621st CRW aids in Niger drawdown after 10 years of operations within the AOR

  • Published
  • By Staff Sgt. Malissa Lott
  • 621st Contingency Response Wing Public Affairs

JOINT BASE MCGUIRE-DIX-LAKEHURST, N.J. – Members of the 621st Contingency Response Wing recently returned home from an alert mission in Niger on August 15. The operation was a deliberate drawdown which ended 10 years of operations within the area of responsibility.

“The 321 Contingency Response Squadron was tasked to close airbase operations in Niger and assist in the redeployment of nearly 1,000 mission partners,” said Maj. Nicholas Strobel, 621st Contingency Response Element Director of Operations. “The base closures highlighted the breadth of capabilities within the CR enterprise and the ability of CR airmen to adapt to a rapidly-changing environment.”

The CR provides a multi-capable force that is trained to handle normal operations of an airbase. With 42 AFSCs in one unit, the CR can speak to any operation and integrate with mission partners effortlessly while addressing any concerns and meeting commanders’ intent. Due to limited forces on the ground, contingency response members in other AFSCs are trained and capable of augmenting those teams. For this mission, intelligence personnel positioned palletized cargo with forklifts and weather technicians parked aircraft. Two air advisors from the 818th Mobility Support Advisory Squadron were able to translate French and communicate cultural differences to improve the team’s relationship with the Nigerien government.

“Everyone took on jobs outside of their core technical areas to keep most base functions available until the very last moment,” said Lt. Col. Collin Lohr, 321st CRS commander. “The results of those efforts speak for themselves; we finished operations six weeks ahead of expectations.”

Strobel explained that the vast amount of AFSCs that continuously train and work side-by-side creates a dynamic of generating new ideas and many times streamlining processes which would otherwise slow down operations due to a single-AFSC mindset.

Many times, the CR is asked to mobilize, and the mission requirements are never the same and are many times not fully defined. However, closing airbases is nothing new to the 321 CRS who deployed in support of operations in Kabul and Bagram in 2021.

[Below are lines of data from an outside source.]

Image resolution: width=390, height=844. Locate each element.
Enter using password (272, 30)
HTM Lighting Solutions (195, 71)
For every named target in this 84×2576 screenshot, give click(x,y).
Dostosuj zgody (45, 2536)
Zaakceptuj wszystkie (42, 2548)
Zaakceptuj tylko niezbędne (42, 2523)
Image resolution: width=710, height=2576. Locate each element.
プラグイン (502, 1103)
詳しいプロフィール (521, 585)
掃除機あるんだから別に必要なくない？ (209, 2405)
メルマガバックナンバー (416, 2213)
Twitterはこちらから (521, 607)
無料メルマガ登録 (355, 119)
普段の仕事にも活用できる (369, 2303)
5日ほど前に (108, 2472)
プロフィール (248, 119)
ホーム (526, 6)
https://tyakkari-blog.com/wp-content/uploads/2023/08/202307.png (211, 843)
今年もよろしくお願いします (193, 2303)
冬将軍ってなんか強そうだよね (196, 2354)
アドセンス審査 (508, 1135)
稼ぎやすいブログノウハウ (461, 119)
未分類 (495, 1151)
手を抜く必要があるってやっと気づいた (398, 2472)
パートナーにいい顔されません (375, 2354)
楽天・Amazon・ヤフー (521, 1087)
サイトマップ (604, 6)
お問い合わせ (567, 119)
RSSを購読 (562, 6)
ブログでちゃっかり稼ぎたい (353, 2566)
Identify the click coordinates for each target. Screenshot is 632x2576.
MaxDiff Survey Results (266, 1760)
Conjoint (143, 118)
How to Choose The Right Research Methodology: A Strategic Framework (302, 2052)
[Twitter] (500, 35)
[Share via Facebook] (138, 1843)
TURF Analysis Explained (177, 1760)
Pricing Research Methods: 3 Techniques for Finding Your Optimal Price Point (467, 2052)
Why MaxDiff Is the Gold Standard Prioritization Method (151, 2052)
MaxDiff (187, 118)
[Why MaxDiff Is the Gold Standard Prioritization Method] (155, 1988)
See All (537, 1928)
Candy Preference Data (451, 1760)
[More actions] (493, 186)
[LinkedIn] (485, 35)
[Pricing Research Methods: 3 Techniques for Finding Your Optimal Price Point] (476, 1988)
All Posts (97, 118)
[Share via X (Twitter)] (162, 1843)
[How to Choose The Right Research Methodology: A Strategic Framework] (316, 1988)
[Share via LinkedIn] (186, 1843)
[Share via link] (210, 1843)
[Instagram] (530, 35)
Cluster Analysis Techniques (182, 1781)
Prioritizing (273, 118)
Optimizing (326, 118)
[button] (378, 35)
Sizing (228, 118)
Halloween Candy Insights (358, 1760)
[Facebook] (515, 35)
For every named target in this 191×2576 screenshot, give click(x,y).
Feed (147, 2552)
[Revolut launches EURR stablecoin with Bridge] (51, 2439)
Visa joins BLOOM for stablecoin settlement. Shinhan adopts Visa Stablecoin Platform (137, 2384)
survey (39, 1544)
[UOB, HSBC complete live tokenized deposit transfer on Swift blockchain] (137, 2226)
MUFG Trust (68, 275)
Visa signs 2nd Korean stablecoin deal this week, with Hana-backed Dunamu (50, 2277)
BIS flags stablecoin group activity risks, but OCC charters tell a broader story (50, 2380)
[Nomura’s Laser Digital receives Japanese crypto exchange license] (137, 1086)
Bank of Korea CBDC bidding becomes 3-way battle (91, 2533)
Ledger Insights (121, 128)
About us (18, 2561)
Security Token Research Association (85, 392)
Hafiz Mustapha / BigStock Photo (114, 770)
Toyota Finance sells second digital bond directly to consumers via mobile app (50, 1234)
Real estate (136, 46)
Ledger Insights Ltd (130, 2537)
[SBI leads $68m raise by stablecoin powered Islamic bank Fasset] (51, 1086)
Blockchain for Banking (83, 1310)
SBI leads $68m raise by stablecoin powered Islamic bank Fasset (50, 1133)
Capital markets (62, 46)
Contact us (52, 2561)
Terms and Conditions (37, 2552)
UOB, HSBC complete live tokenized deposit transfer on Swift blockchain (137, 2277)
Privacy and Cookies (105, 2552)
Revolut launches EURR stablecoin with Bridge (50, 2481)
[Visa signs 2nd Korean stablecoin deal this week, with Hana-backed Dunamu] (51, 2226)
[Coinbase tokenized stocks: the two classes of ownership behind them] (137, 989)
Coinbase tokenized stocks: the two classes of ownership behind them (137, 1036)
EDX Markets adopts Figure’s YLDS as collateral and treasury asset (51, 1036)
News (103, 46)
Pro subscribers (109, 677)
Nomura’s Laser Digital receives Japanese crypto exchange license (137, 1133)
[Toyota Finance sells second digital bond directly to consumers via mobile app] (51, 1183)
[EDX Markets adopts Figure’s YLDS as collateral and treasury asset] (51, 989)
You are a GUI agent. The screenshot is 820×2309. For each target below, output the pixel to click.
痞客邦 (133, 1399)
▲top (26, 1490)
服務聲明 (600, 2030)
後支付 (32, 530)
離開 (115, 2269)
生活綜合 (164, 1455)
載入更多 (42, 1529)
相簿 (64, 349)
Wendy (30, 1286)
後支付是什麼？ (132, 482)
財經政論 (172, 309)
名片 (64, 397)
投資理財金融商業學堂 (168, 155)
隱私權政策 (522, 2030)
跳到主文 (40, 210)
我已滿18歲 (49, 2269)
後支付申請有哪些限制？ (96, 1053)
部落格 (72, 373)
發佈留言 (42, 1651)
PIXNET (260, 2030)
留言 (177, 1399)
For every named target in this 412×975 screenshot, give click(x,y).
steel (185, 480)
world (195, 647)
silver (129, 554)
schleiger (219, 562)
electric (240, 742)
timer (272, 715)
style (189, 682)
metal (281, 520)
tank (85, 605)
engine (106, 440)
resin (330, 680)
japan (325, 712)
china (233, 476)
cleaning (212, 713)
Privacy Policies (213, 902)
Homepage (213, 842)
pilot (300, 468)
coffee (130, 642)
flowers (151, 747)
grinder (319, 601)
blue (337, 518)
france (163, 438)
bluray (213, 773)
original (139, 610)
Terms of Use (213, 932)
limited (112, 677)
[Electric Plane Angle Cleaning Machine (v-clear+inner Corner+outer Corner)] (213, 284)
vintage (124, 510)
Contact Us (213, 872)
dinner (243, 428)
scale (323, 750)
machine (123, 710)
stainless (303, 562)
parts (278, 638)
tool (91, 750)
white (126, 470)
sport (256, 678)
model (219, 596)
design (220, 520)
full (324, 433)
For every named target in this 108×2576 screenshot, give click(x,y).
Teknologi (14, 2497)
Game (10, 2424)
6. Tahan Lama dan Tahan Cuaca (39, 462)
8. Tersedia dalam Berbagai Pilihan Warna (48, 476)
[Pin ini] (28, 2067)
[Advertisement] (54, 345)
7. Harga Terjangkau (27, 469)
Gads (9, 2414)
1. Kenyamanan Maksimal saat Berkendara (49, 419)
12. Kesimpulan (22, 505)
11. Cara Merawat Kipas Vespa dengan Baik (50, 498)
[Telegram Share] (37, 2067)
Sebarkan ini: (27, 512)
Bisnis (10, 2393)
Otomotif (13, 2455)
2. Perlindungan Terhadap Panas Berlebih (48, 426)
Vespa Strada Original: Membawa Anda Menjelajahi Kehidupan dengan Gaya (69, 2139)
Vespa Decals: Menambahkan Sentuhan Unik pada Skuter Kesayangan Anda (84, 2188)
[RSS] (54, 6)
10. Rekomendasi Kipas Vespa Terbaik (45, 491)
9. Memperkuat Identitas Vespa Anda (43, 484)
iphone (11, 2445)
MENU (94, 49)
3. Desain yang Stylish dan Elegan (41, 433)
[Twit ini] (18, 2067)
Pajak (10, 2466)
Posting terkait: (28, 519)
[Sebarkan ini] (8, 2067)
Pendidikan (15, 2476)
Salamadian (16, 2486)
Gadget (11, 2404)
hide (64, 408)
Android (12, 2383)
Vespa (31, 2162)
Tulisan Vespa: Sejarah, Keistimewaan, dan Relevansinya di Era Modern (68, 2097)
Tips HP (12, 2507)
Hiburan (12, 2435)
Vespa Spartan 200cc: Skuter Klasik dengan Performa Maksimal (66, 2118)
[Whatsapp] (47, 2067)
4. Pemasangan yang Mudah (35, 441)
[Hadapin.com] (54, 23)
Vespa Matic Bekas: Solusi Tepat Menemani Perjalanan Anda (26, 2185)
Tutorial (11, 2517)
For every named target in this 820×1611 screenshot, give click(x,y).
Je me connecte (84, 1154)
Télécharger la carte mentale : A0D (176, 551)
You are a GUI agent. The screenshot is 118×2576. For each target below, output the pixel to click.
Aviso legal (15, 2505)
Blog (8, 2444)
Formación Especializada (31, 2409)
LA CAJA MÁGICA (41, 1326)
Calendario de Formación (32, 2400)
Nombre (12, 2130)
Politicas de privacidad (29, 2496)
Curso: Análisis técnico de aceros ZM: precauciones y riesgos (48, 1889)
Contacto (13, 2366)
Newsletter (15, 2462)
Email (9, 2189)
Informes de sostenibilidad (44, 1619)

“The CR is the best team in the Air Force to handle the most challenging and dynamic situations and it is always an honor to be a part of the mission,” said Strobel. “Everyone’s tenacity and dedication to the mission inspires those around them to step up and work that much harder during the grind. When the CR shows to a location you can be assured that they will not stop moving forward until the mission is complete.”